Friday, November 25, 2011

I'd like to throw puriety against the wall

I don't even know where to start with the wrongness of thishttp://www.blogger.com/img/blank.gif

Christian singer Rebecca St. James was asked about how her recent marriage has impacted her stance on purity. The YouTube video is her response.

My response to her response: Seriously?????

So the most profound gift you can give your spouse is virginity on your wedding night, because it's showing faithfulness to one's spouse. Something physical, something that says nothing about the unique personality of either spouse, is the most profound gift. I don't have an issue with those who wait until marriage -- my issue here is that one's faithfulness is tied to the fact that one didn't have sex prior to marriage. Not about someone's character, not about someone's intentions, not about who that person is -- no, a physical quality.

She then goes onto to say that said faithfulness has really impacted their level of trust with one another, because they know that since each one was faithful prior to marriage, then each one will be faithful during the marriage.

Because no marriage between two virgins has ever ended in infidelity.

The implication behind these words is that if one of them hadn't waited for the other, but had had per-maritial sex, then the level of trust would be "less than" what they have now. Really? So they'd have less faith in the wedding vows? In the level of commitment one person has declared towards another? Someone's words and vows wouldn't matter as much? What really matters is a physical component prior to marriage?

That, and a virgin could be the most rotten person ever, but the fact that said virgin remained a virgin until the wedding night means ... best faithfulness ever?

Ugh. What mattered to me when I got married was someone who completely accepted me as I am, and wanted to be with me the rest of his life, through all sorts of times. Anything that occurred in prior relationships was just an important part of shaping who the person was who I married.

4 comments:

Vinny said...

I have been married for twenty-seven years to a woman I have known and loved for thirty-three years. I'm pretty sure that it has never occurred to me that what happened before we were involved with each other had any bearing on what we feel for each other. I know that she made an informed decision when she chose me. I am convinced of her love by what we have shared. I cannot imagine how any choices she made before we knew each other would alter that opinion.

Ruth said...

Thanks for stopping by my blog earlier. I'm glad to have found yours as well.

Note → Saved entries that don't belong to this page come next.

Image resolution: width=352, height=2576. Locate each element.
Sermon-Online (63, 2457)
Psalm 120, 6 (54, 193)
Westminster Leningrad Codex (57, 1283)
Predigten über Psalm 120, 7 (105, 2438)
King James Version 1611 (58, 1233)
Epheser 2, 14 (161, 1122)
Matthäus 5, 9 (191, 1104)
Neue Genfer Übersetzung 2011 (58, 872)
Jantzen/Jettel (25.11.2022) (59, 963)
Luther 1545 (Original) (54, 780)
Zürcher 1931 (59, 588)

I think you should know as much as you possibly can about a person before you marry them. I think that honesty about the person they've been up to that point builds the kind of trust that sustains a marriage, not whether they've had sex with another person.

I also think that if you're deciding criteria in marrying a person is their virginity that makes you fairly shallow. That's not to say that it can't be important to you, but if that's a breaking point, maybe you should check yourself. Nobody is perfect. Maybe you've lied or stolen or envied or lusted. So judging someone based on their virginity and deciding they're disposable if they don't meet that expectation makes you unloving and unkind.

Lorena said...

I had no idea you were married :-)

As for Rebecca St. James, sadly she is just parroting what she heard from the pulpit and from the likes of James Dobson. That's the problem with Christian women. They have no backbone and have lost--or never acquired--the ability to think for themselves.

It is sad that said woman is modelling the parroting pattern to so many young women. Is she modelling chastity? Maybe, but I doubt it that it will stick.

... Zoe ~ said...

This reminded me of a woman I know. At one time she was married to a minister. (Not me.)

For all the hoopla about staying pure, I wonder about this woman who well, you know how they say size doesn't matter? Apparently it does. Her vagina was anatomically too short for his anatomically too large penis. To make matters worse, his sexual needs were abusive ... requiring her to be at his ready day or night, even three times a night. His needs, her pain . . . what a mess. It didn't last.

Responsible premarital sex should not be discouraged to my way of thinking. People don't think about matters like this. I wonder how many women suffer in silence.